Things are just the same as usual. Cannot figure out her for the life of me. I thought things were going along pretty good but I get home last night and see that she is not wearing her ring as it was left on the counter... again. In the past, I would have confronted her about that when she got home after work, but I am trying to work on my 180s so I did not even mention it. I wonder if she even cares that it is so hurtful. Also, she used to write a lot (especially when her father left her mother for another woman about 6 years ago) when she was feeling down and I saw that she wrote a long letter, and no I was not snooping, it was laying on the floor on her side of the bed in plain sight... which makes me wonder if she left it there for me to read, basically saying that she needs to get away and she doesn't understand what she is feeling now but thinks deep down in her heart that she has to leave me. She is worried that she is making a mistake but truly feels that it is the only way that she is going to be happy. She says that I don't take her unhappiness seriously... I cannot even fathom how she can say that. I have completely quit drinking (2 1/2 months and it not not hard for me because I don't have an issue with drinking but I wanted to address and validate her concerns) and don't contact her at all on the phone-two of the things she said that bothered her so much the past several months. She says that maybe after a couple of months of separation she will miss me and decide that being with me is what she is supposed to do, but I don't think that a separation is going to help us. And like I said before, I am afraid that she is going to use the separation as a means to forget about our marriage since she is already doing so by not wearing her ring.
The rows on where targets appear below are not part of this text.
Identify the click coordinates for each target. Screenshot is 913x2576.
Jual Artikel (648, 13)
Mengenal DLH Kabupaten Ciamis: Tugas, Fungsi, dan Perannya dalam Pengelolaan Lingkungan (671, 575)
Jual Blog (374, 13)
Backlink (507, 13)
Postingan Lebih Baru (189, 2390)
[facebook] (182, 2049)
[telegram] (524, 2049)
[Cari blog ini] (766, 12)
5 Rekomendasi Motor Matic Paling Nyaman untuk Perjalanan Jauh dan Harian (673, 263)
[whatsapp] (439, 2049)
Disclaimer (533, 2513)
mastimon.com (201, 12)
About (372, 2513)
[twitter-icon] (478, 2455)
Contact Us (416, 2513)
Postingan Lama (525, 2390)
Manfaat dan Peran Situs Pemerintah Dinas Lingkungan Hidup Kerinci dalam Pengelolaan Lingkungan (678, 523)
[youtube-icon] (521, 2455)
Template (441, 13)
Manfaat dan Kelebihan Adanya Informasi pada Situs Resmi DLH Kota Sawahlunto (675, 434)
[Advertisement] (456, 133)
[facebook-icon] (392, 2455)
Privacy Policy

I also have a sneaking suspicion that she is doing some things to try and force me into telling her that I can't take it anymore and that she has to leave. For instance, today, we don't get to see eachother during the week, so we typically use my lunch time to spend some time together. Today, she calls me right before I would typically be on my way home for lunch and tells me that she is going to pick up male coworker so that they can have lunch together. This is the same male coworker that she is going to spend the next 9 hours with at the Hospital. But typically in the past, I would have said something about that time being needed to be spent together... you are going to be spending the whole night with this guy... etc... But once again practicing my 180 I simply said okay sounds good, hope you have fun. It took almost all I could muster after the day I had yesterday to not blow up at her, but I don't want to have to make up for another backslide so I let it slide. She also tells me that she joined a gym so that she can work out after work-mind you she gets off work at midnight- and she is joining under the same male co-worker's membership that she went to lunch with today. Now she won't be getting home nightly until after 2:00am.
It pains me so much that she has become so manipulative, sneaky and hurtful. Do you think that she is doing all this stuff on purpose to try and "break" me? I never would have thought that she would be so thoughtless when it comes to my emotions.